Das andere Problem liegt darin, dass die gesellschaftlich-organisatorische und die technische Ebene des Wirtschaftens nicht unterschieden werden. Zwar hat z. B. gerade am Rückstand der historisch implementierten Erscheinungsformen des Marxismus gezeigt, das beide keineswegs von einander unabhängig sind: Die Abschaffung des Privateigentums an den Produktionsmitteln hat sich demotivierend ausgewirkt anstatt, wie erhofft, die Arbeiter durch das Bewusstsein zu beflügeln, nunmehr "für sich" und nicht mehr "für die Ausbeuter" zu arbeiteten.
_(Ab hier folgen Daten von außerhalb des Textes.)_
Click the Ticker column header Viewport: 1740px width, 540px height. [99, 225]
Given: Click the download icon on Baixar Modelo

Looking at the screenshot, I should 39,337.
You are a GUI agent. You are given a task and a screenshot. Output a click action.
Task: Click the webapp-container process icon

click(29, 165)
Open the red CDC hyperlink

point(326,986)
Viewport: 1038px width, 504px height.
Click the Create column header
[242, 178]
Sozialismus im marxistischen Sinne ist aber eine Organisationsform der industriellen Gesellschaft. Und es sind die Bedürfnisse einer hochtechnisierten Zivilisation, welche den Bedarf an natürlichen Ressourcen im Verhältnis zu früheren Kulturstufen (bei denen Umweltbelastungen bzw. Umweltschäden noch lokal begrenzt waren) ins Unermessliche gesteigert haben. Nicht zuletzt im Hinblick auf die geschichtlichen Erfahrungen mit realisierten "sozialistischen" Gesellschaften muss, wer anderes behauptet, dies konkret begründen.
Da das nicht möglich ist, werden Sozialisten wie Winfried Wolf weiterhin Worte an die Stelle von Gedanken setzen. Ich unterstelle Wolf und ähnlich argumentierenden Autoren nämlich keineswegs, dass sie ihr Publikum zynisch belügen wollen. Vielmehr sind sie insoweit selbst einem magischen Denken verhaftet, bei dem Worte und Dinge nicht mehr getrennt werden und wo man sich von der Invokation eines Wortes eine Änderung der Sache erhofft: Wortzauber; leider fauler Zauber.
Man könnte meine Kritik aber auch marxistisch formulieren: Der Ausbeutungsbegriff hat bei Wolf einen Fetischcharakter.